--- START OF Supplied passage ---
# old worn bushings



## ripjack13 (Sep 14, 2016)

What do you guys do with your bushings if they get worn out and too small for the kits? I was thinking of turning them into other kits if possible...if all else fails they can be used as spacers....
Any ideas?


----------



## Schroedc (Sep 14, 2016)

I use mine as spacers, also will chuck in my little jewellers lathe and turn down for other kits. Or throw in the pail of junk.

Reactions: Like 1


----------



## duncsuss (Sep 14, 2016)

For a long time now, I've worked on the premise that even brand new bushings are not the right size for the kit components.

Before turning, I put calipers on the components and compare the actual size to the size of the bushing at that end of the blank. It tells me how close the bushings are to being correct.

Then I measure as I'm turning, once I feel I'm getting close to size.

Reactions: Like 1 | Agree 2


----------



## rocky1 (Sep 15, 2016)

I've kinda been wondering about that bushing size thing, and checking them myself. Which raises the question... 

Does anyone just sell a kit with bushings turned to specific sizes, rather than sell a thousand different bushing sets, that fit this pen kit or that pen kit, or these pen kits. It would make life turning pens so MUCH simpler if you could just measure components, open a bushing box and pull out what you need. It would make ordering bushings so much easier if you could just pull up whatever size you wanted/needed, rather than have to sort through page after page of bushing kits, that fit 2 - 3 different pen kits, but don't show up in search for the one you've got.
--- END OF Supplied passage ---
--- START OF Rows ---
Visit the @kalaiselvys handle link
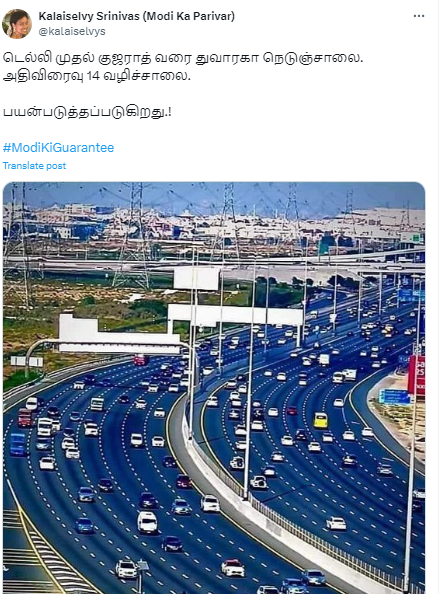This screenshot has width=446, height=594. click(x=72, y=31)
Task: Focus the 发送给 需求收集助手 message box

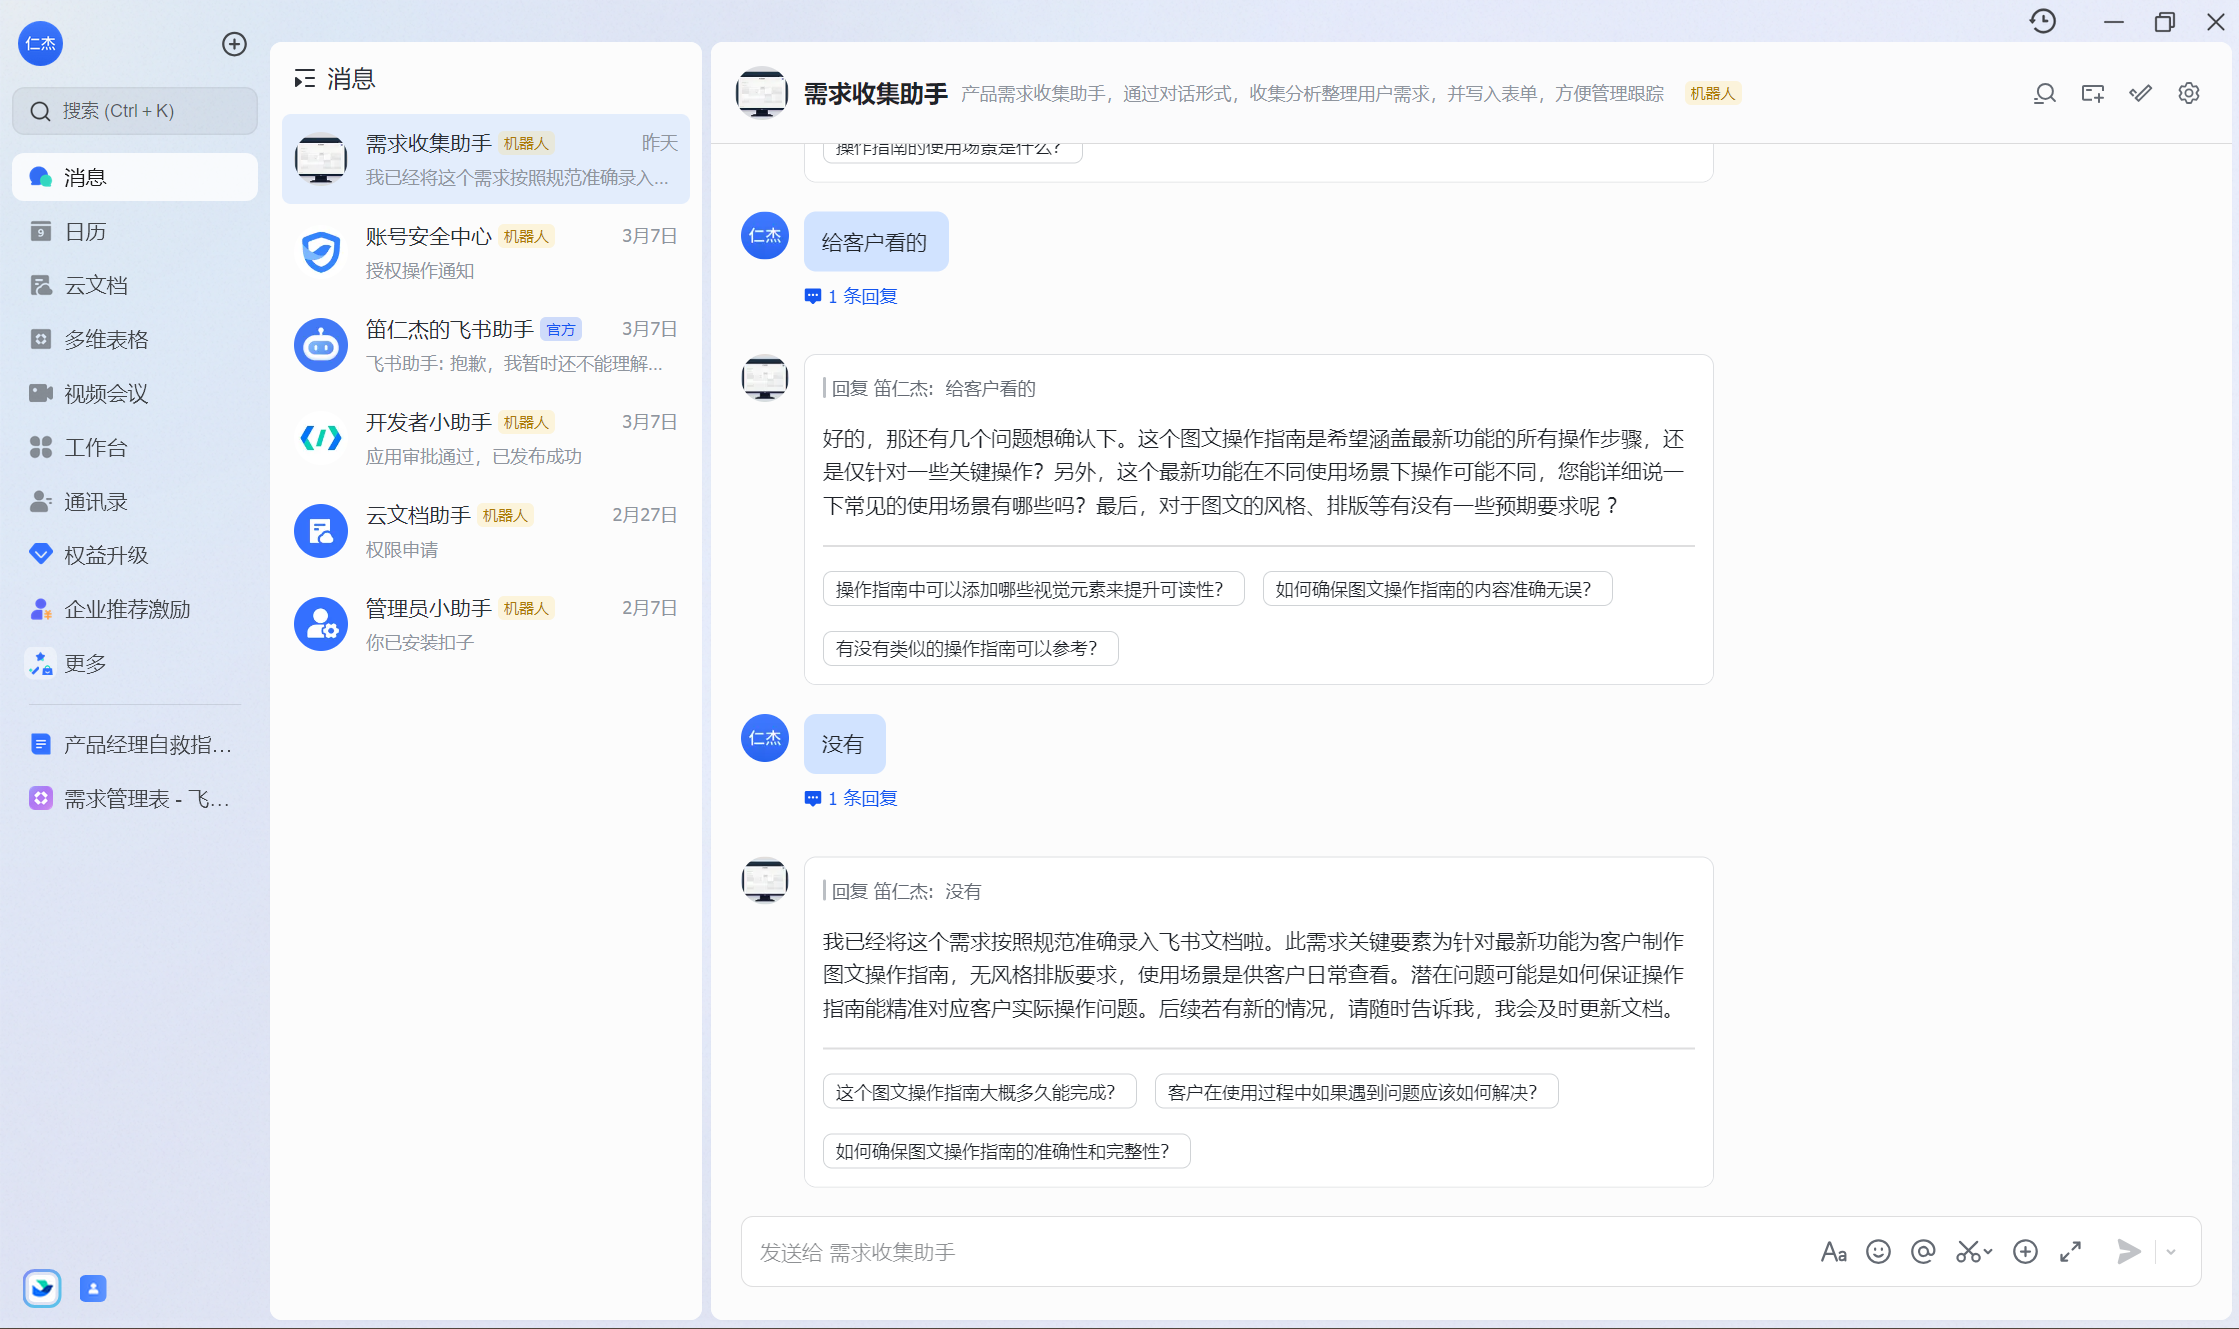Action: 1270,1251
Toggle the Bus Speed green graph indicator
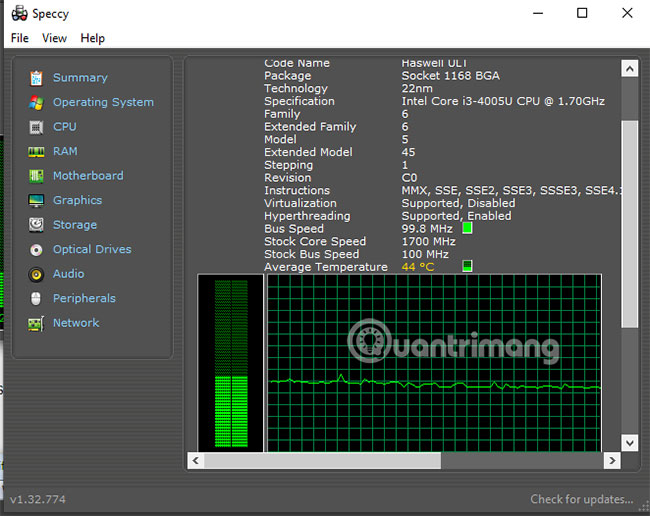 point(467,229)
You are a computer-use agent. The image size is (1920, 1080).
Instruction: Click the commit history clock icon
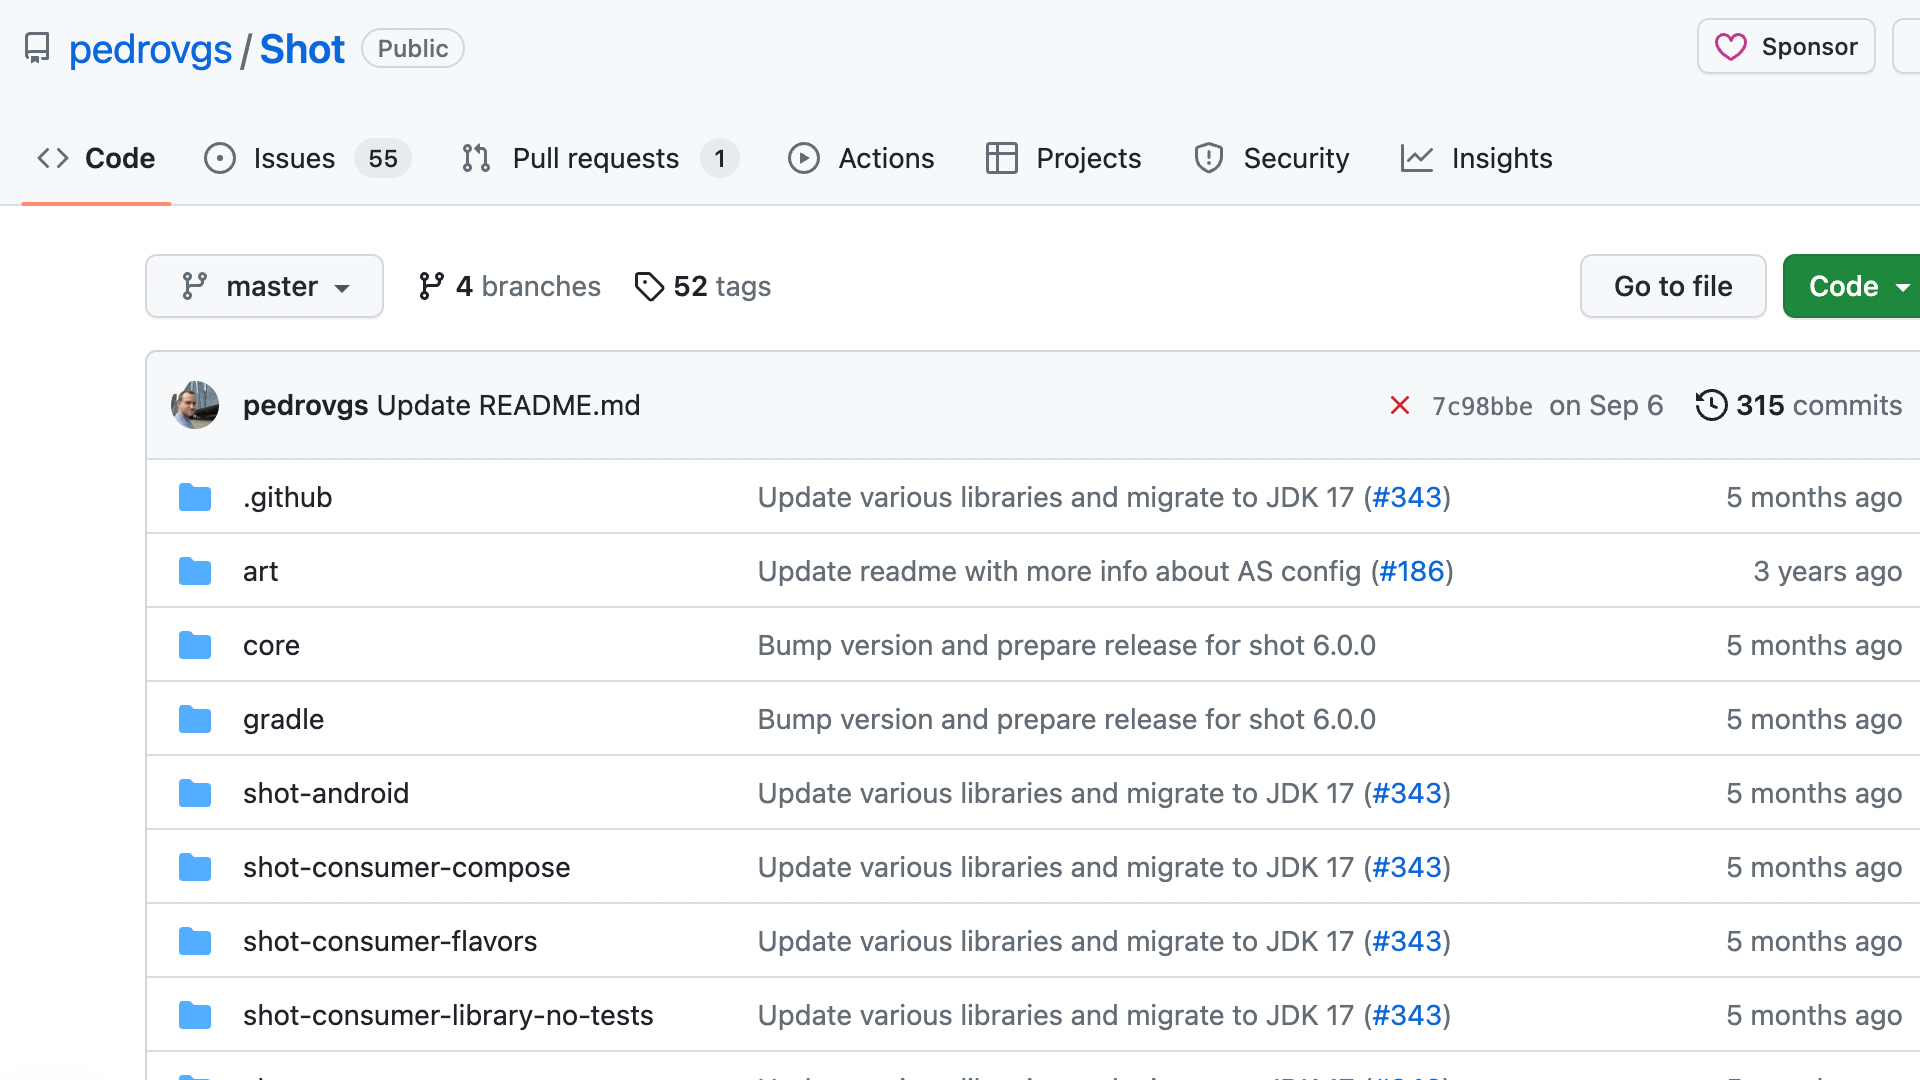1711,405
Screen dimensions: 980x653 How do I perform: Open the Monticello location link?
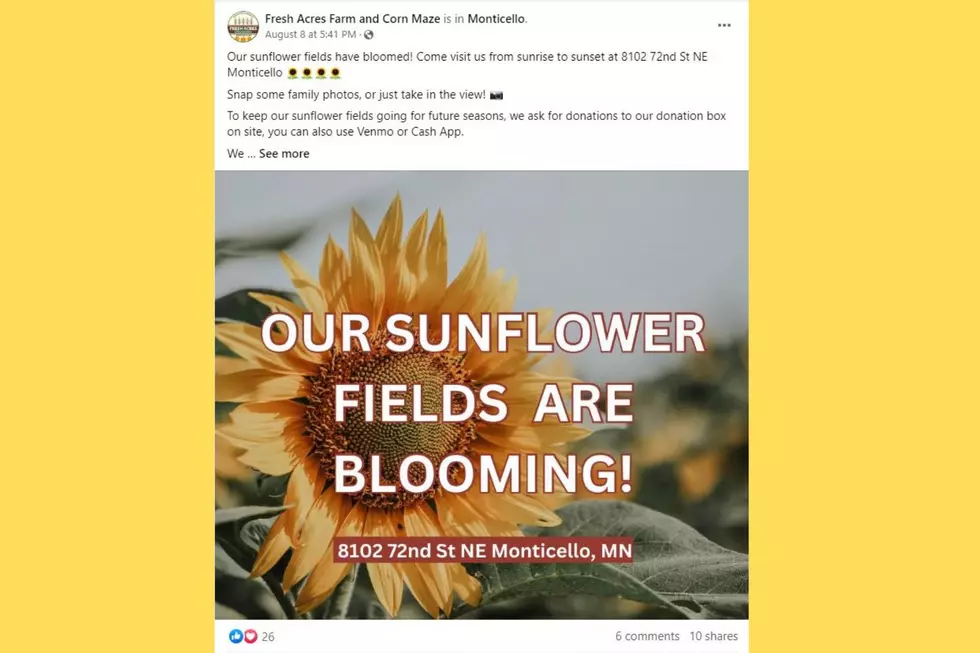496,19
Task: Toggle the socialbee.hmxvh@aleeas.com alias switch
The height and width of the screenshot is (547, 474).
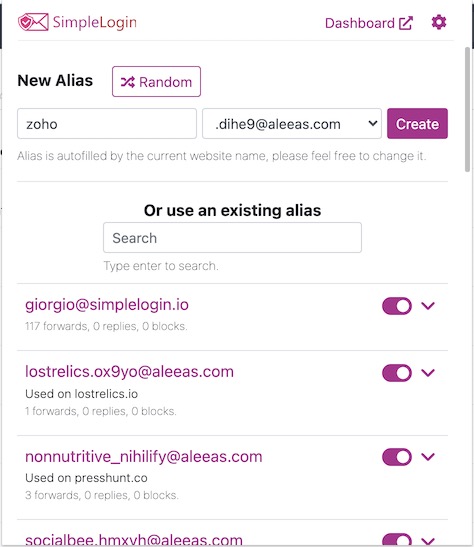Action: (x=397, y=539)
--- END OF Rows ---
__Brief 1__:
Answer these questions using the thread on worn bushings.
(a) What tool does Schroedc use to turn down old bushings for other kits?
(b) Before turning, what does duncsuss put calipers on?
(c) What kind of kit does rocky1 ask whether anyone sells?
__Brief 2__:
Pick up the thread on worn bushings after its last post, and write the next reply in the same forum style.

__Final answer 1__:
(a) His little jewellers lathe.
(b) The kit components.
(c) A kit with bushings turned to specific sizes.

__Final answer 2__:
Of course they wouldn't sell nearly as many bushings that way, and we wouldn't have 2 - 3 sets of the same popular size bushings either.

Reactions: Agree 2


----------



## rdabpenman (Sep 15, 2016)

I have been TBC without bushings for several years and use calipers.

Les

Reactions: Agree 1


----------



## ripjack13 (Sep 15, 2016)

rdabpenman said:


> I have been TBC without bushings for several years and use calipers.
> 
> Les



Les, do you use a set up resembling this?


----------



## Jim Beam (Sep 15, 2016)

I did it again. I thought the title read "old worn bush" and I thought maybe you had hooked up with my ex wife.

Reactions: Funny 2


----------



## rdabpenman (Sep 16, 2016)

ripjack13 said:


> Les, do you use a set up resembling this?



I use a similar setup.

Les
http://i539.Rule #2/albums/ff357/LesinRedDeer/Pen%20Finishing/TBC%20Custom.jpg

Reactions: Thank You! 1


----------



## ripjack13 (Sep 21, 2016)

Thanks Les.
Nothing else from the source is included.